Entries taken from a collection -
┄┄┄┄┄┄

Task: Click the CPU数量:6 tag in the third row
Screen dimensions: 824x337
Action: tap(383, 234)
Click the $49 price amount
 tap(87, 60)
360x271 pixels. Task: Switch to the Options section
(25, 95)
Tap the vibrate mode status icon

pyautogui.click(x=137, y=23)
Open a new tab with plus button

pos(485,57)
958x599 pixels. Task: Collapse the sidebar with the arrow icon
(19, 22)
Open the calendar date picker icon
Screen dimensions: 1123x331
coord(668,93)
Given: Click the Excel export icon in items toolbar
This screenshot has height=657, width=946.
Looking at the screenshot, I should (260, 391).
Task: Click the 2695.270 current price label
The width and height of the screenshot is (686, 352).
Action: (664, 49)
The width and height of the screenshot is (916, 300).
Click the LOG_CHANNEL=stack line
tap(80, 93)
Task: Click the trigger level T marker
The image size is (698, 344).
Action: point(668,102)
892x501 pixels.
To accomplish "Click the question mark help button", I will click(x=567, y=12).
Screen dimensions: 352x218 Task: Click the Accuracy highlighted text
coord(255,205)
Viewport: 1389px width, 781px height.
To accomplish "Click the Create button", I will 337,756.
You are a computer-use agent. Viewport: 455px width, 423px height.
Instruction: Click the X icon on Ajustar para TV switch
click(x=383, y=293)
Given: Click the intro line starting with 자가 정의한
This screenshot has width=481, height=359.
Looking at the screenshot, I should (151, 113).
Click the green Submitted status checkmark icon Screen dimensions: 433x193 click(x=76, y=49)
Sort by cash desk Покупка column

┄┄┄┄┄┄

EXERCISE AIM - Please transcribe all of the data above exactly.

EXERCISE RESPONSE -
Task: Click the CPU数量:6 tag in the third row
Screen dimensions: 824x337
Action: tap(383, 234)
Click the $49 price amount
 tap(87, 60)
360x271 pixels. Task: Switch to the Options section
(25, 95)
Tap the vibrate mode status icon

pyautogui.click(x=137, y=23)
Open a new tab with plus button

pos(485,57)
958x599 pixels. Task: Collapse the sidebar with the arrow icon
(19, 22)
Open the calendar date picker icon
Screen dimensions: 1123x331
coord(668,93)
Given: Click the Excel export icon in items toolbar
This screenshot has height=657, width=946.
Looking at the screenshot, I should (260, 391).
Task: Click the 2695.270 current price label
The width and height of the screenshot is (686, 352).
Action: (664, 49)
The width and height of the screenshot is (916, 300).
Click the LOG_CHANNEL=stack line
tap(80, 93)
Task: Click the trigger level T marker
The image size is (698, 344).
Action: point(668,102)
892x501 pixels.
To accomplish "Click the question mark help button", I will click(x=567, y=12).
Screen dimensions: 352x218 Task: Click the Accuracy highlighted text
coord(255,205)
Viewport: 1389px width, 781px height.
To accomplish "Click the Create button", I will 337,756.
You are a computer-use agent. Viewport: 455px width, 423px height.
Instruction: Click the X icon on Ajustar para TV switch
click(x=383, y=293)
Given: Click the intro line starting with 자가 정의한
This screenshot has width=481, height=359.
Looking at the screenshot, I should (151, 113).
Click the green Submitted status checkmark icon Screen dimensions: 433x193 click(x=76, y=49)
Sort by cash desk Покупка column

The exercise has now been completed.